** Work item **
In the entries, find all lines that hold the word "shield" and copy them.

** Exercise data **
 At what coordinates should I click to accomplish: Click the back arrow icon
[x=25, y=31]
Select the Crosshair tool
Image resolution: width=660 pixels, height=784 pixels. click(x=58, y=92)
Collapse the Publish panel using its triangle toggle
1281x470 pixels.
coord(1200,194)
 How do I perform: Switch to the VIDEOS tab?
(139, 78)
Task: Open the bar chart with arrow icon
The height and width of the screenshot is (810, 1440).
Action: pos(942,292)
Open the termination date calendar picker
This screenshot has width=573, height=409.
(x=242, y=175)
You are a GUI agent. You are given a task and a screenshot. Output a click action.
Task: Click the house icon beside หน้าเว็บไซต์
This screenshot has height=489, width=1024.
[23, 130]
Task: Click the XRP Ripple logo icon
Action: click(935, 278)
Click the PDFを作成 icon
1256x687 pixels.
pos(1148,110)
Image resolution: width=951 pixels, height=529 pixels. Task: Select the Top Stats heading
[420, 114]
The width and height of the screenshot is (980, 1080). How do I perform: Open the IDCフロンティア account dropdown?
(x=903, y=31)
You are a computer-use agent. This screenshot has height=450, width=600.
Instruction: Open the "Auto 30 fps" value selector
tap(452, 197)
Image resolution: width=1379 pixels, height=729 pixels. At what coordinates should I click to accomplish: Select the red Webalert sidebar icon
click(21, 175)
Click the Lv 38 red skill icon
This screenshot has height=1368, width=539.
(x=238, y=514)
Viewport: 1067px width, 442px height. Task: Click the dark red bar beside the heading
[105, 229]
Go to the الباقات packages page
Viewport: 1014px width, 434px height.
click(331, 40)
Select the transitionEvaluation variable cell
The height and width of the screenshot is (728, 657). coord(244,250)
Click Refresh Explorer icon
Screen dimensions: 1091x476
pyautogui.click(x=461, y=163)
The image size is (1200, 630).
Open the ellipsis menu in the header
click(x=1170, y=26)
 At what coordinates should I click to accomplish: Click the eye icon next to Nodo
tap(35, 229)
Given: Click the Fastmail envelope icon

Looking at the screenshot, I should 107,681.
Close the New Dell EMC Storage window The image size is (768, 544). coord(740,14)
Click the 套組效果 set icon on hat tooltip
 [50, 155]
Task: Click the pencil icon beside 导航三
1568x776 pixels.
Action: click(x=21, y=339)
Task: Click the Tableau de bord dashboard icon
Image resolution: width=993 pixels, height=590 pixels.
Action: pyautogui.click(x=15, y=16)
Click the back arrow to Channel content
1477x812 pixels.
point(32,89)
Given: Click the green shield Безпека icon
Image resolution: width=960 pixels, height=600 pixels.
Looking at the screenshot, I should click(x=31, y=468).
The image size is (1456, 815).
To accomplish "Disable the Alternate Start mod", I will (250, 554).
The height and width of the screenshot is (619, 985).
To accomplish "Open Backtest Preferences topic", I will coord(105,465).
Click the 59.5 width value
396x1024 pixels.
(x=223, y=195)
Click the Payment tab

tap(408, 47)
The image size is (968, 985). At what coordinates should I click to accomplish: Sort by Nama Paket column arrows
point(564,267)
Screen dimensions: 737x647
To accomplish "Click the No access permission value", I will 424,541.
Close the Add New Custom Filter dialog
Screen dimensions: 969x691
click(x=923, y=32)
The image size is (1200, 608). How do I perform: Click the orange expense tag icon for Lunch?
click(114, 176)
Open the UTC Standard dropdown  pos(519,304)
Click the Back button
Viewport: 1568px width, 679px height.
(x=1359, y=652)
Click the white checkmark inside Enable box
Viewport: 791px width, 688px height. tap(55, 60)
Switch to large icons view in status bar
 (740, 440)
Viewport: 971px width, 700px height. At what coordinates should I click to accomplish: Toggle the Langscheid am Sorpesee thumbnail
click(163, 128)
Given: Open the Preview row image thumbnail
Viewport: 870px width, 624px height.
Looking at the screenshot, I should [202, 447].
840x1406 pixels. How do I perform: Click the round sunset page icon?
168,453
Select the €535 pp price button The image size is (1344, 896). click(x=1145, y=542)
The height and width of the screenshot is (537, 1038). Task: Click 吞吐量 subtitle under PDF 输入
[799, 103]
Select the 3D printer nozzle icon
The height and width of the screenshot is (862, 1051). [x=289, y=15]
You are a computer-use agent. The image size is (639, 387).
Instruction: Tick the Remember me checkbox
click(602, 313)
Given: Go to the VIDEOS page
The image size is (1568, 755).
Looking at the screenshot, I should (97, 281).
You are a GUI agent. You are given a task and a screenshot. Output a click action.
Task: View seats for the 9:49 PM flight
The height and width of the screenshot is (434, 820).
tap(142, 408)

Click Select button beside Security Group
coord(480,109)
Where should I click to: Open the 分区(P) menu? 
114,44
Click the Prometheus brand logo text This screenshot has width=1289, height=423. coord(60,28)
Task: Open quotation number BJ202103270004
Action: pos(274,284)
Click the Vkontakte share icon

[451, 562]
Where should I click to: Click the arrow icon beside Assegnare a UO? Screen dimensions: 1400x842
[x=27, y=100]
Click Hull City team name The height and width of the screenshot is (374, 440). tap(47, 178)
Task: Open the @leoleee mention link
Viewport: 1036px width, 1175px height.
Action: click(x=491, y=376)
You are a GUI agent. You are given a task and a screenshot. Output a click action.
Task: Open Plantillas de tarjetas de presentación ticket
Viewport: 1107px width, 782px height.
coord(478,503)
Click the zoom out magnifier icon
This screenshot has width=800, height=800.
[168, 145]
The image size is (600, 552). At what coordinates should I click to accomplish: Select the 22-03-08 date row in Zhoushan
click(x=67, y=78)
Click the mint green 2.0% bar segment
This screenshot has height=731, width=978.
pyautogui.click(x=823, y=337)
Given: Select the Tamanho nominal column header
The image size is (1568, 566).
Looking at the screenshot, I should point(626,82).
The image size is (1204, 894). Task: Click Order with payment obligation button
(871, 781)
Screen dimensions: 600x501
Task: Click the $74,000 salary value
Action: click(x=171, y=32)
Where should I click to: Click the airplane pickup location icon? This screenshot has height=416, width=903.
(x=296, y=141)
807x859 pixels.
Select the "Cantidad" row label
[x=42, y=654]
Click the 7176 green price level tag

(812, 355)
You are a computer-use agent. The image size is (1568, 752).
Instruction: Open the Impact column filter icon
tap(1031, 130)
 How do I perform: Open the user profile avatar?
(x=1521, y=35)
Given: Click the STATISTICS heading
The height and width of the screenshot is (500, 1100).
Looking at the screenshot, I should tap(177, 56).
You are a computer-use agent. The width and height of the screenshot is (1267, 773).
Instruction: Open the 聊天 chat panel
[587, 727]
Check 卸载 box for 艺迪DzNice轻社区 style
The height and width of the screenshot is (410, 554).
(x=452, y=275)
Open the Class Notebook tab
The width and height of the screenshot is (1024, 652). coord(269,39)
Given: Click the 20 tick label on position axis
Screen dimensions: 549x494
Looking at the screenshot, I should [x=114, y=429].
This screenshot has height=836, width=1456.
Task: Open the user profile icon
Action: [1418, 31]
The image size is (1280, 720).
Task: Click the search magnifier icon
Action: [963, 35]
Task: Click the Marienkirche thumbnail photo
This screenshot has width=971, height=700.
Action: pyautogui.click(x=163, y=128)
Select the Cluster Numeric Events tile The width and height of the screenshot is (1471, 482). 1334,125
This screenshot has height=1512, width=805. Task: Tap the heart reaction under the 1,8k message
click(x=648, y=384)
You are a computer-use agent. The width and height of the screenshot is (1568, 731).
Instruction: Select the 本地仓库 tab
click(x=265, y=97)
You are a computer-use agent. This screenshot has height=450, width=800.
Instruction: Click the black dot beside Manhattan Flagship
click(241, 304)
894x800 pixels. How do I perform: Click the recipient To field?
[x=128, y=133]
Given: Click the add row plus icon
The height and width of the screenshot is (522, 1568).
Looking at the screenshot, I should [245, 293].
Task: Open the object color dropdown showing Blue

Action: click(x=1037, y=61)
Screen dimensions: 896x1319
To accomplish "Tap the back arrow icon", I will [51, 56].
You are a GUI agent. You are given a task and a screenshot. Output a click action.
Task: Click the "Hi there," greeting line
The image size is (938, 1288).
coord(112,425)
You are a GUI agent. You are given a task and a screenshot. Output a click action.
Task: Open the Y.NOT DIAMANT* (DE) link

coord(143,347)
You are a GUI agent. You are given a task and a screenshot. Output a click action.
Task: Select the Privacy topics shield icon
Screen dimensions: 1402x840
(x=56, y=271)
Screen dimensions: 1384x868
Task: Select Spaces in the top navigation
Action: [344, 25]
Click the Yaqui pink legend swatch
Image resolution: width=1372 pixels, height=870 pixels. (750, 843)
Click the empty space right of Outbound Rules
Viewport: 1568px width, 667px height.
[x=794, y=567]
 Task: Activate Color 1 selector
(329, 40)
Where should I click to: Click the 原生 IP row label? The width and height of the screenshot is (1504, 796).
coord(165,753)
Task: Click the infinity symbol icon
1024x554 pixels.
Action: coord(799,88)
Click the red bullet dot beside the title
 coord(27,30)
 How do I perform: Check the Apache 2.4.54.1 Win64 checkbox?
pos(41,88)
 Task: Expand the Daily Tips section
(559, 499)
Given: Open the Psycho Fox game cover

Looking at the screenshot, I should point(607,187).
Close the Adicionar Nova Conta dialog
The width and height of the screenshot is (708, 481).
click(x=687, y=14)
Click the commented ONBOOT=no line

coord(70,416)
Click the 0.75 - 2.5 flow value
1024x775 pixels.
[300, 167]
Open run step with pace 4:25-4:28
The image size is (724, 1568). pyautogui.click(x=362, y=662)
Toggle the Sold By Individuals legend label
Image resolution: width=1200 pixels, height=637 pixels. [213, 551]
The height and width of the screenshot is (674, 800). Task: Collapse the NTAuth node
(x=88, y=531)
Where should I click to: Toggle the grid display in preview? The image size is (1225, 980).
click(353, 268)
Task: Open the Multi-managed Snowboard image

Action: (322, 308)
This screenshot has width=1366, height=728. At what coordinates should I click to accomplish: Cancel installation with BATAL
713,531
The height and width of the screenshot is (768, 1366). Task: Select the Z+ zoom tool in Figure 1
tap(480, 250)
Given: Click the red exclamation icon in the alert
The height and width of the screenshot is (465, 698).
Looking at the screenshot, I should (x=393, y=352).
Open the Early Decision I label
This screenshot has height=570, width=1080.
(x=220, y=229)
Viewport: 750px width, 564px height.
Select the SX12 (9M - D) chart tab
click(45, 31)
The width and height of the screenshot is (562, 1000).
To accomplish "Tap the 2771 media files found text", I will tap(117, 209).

** Answer area **
Given: Click the green shield Безпека icon
Task: Select the Privacy topics shield icon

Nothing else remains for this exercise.